> _What you will do_
• 1. Please answer these questions from the retirement planning passage:
(a) Which two basic instruments of investing does the opening sentence name?
(b) What kind of surgeon is Gary S. Weinstein?
(c) As well as what percentage of financial professionals does Dr. Weinstein say people can manage their own money?
• 2. Carry the retirement planning passage forward, starting after its final sentence.

> _Passage to read_
#####

Planning for retirement may seem like a daunting task, but physicians who have a good understanding of the basic instruments of investing-stocks and bonds-need not worry.

Key Points

Las Vegas-When it comes to planning for retirement, most physicians are put off by what they perceive as its complexity and turn the job over to a financial planner. That is a costly and avoidable error, however, said Gary S. Weinstein, MD, an oculoplastic surgeon and expert in retirement planning.

Dr. Weinstein, a contributor to the J.K. Lasser Pro Expert Financial Planning reference book, told attendees at the joint meeting of the American Academy of Ophthalmology and the Asia Pacific Academy of Ophthalmology here that by understanding the basics of financial planning, ophthalmologists-and anyone else-can save thousands of dollars and manage their own money as well as 90% of financial professionals.

"You can lose a lot of your net worth [in fees and other investing costs] very quickly if you're not careful," Dr. Weinstein said. "You have to appreciate that very small costs compound over time into very large costs. This is a business where, if you can make an extra percent a year, you can dramatically increase your retirement savings."

#####

> _Data extract_
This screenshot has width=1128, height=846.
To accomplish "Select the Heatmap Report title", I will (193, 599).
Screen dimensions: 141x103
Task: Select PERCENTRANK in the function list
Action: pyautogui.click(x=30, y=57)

#####

> _Answers provided_
• 1.
(a) Stocks and bonds.
(b) An oculoplastic surgeon.
(c) 90%.

• 2.
The first step in sound financial planning is to spend income prudently.

"Think net worth, don't think doctor lifestyle," Dr. Weinstein advised.

"You want to define success by your net worth, not the kind of car you drive or house you live in. You want to lead a good life, but you want to find a balance and make sure you have enough money to invest."

Building a sound portfolio also requires understanding the basic instruments of investing: stocks and bonds.

Stocks represent equity in a corporation. They are subdivided into classes such as growth or value; U.S. or international; and large, medium, or small capitalization.

Bonds are loans to a government or corporation that pay a fixed rate of return for their life span. Bonds can be either taxable or tax-free and come with varying degrees of risk. The higher the risk, the higher the rate of return.

In general, Dr. Weinstein said, investors should diversify across both individual securities and asset classes. The best way to do so is through indexing. Indexes are baskets of securities-either stocks or bonds-that investors can purchase. They can be exchange-traded funds or passively managed. Their advantages, Dr. Weinstein said, are low cost (usually less than 0.2% annually), reduced capital gains (which are taxed at a high rate), and diversification. Most importantly, over time indexes outperform 90% of money managers, he said.

"Indexing is the key to understanding how to cut your costs and diversify your portfolio so you can concentrate on practicing medicine and not worrying about the stock market all the time," Dr. Weinstein said.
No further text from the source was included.